Auch wenn offenbar noch ein kleiner harter Kern in der Fraktion zu Mappus hält, so spricht CDU-Fraktionschef Peter Hauk offenbar für die Mehrheit, wenn er sagt, „Stefan Mappus ist Vergangenheit. Wir blicken mit neuen Köpfen, einem neuen Politikstil und neuen Themenschwerpunkten wie Energie, Bildung und Integration in die Zukunft. Dadurch wollen wir auch neues Vertrauen bei den Menschen gewinnen.“

Strobl kritisierte heftig die Art, wie Grün-Rot nun mit dem Energiekonzern umgehe

Mappus bestritt hingegen am Donnerstag energisch, dass Notheis ihn beim EnBW-Deal gesteuert habe. Dies sei „absurd“, sagte Mappus der „Pforzheimer Zeitung“. „Bei der EnBW-Transaktion ging von Herrn Notheis weder die Initiative aus, noch hat er zu irgendetwas, was wir nicht wollten, gedrängt.“ Morgan Stanley sei „als eine der weltweit führenden Investmentbanken mit hervorragender Expertise in Energiefragen“ mit der Beratung beauftragt worden.

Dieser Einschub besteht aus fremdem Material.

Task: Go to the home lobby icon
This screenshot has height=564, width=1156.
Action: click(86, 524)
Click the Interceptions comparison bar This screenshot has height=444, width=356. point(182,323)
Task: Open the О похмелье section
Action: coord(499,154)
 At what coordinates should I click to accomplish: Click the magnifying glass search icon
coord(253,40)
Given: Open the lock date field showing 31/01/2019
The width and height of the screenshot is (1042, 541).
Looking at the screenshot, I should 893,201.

Strobl kritisierte heftig die Art, wie Grün-Rot nun mit dem Energiekonzern umgehe. Dass die Koalition vor der Internationalen Handelskammer in Paris auf Rückabwicklung des Geschäfts klage, sei der Keim für den nächsten Beratungsfehler: „Möglicherweise weiß man nicht, was man gerade macht.“ Die Klage schade der EnBW in einem Maße, wie man einem Unternehmen nur schaden könne. Nach internen Schätzungen der CDU wird die Klage in Paris das Land zwischen 1,6 und 6,4 Millionen Euro kosten, sagte CDU-Vizechef Winfried Mack. Die Anwaltskosten seien dabei noch nicht mitberechnet. Nach Recherchen unserer Zeitung wird regierungsintern mit Gesamtkosten von mindestens zehn Millionen Euro gerechnet – je nach Dauer des Verfahrens. Zum Vergleich: Gleiss Lutz, die im Dezember 2010 den EnBW-Deal für Mappus begleitete, erhielt für ein relativ kurzzeitiges Engagement bereits 2,7 Millionen Euro.

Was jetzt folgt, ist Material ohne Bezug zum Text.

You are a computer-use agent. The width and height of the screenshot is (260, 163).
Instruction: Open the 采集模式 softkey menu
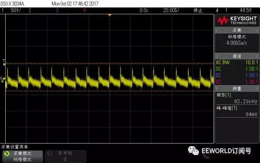[23, 157]
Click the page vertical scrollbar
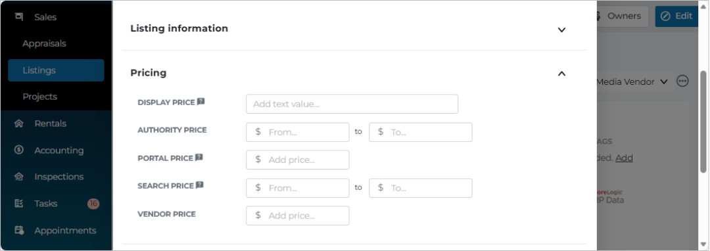Viewport: 710px width, 251px height. (x=703, y=121)
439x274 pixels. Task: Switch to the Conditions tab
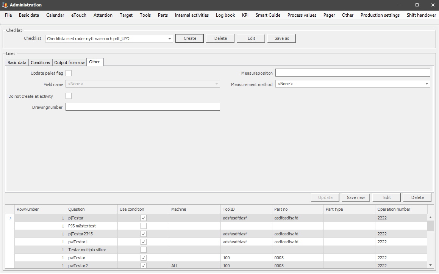[40, 63]
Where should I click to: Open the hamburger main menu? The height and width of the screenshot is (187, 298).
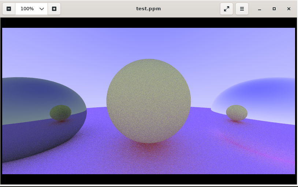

Im Zusammenhang mit der damaligen Geheimhaltung des Geschäfts sind derweil erneut Informationen über die Abläufe aufgetaucht. Demnach riet Bank-Chef Notheis dem Ministerpräsidenten in einer E-Mail vom 22. November 2010, also gut zwei Wochen vor Vertragsabschluss, den EnBW-Vorstandsvorsitzenden Hans-Peter Villis „ganz kurz vor der Bekanntgabe oder sogar erst danach“ über den Wiedereinstieg des Landes beim Energiekonzern zu informieren. Auf jeden Fall, so schlug Notheis vor, solle Mappus den EnBW-Boss „ein paar Tage davor ohne Angabe von Gründen anrufen“ und um die Einberufung einer Mitarbeiterversammlung in Karlsruhe bitten. Offizielles Thema könne sein, dass der Ministerpräsident „das Gespräch mit allen Mitarbeitern zur Zukunft des Energiestandortes sucht“. Und, so schrieb Notheis in seiner Mail an Mappus, er solle darauf drängen, dass der EnBW-Chef diese Mitarbeiterversammlung für den Nachmittag nach der Pressekonferenz („von der er nichts weiß“) zur Bekanntgabe des Geschäfts anberaumt. Ergänzender Rat an den Regierungschef: Zu dem Termin würde ich „freundliche Journalisten mitnehmen“. Und wie war es letztendlich? In der Tat wurde Villis erst am frühen Morgen des 6. Dezember 2010, dem Tag des Vertragsabschlusses mit der EdF, informiert. Die Mitarbeiterversammlung fand tags drauf statt.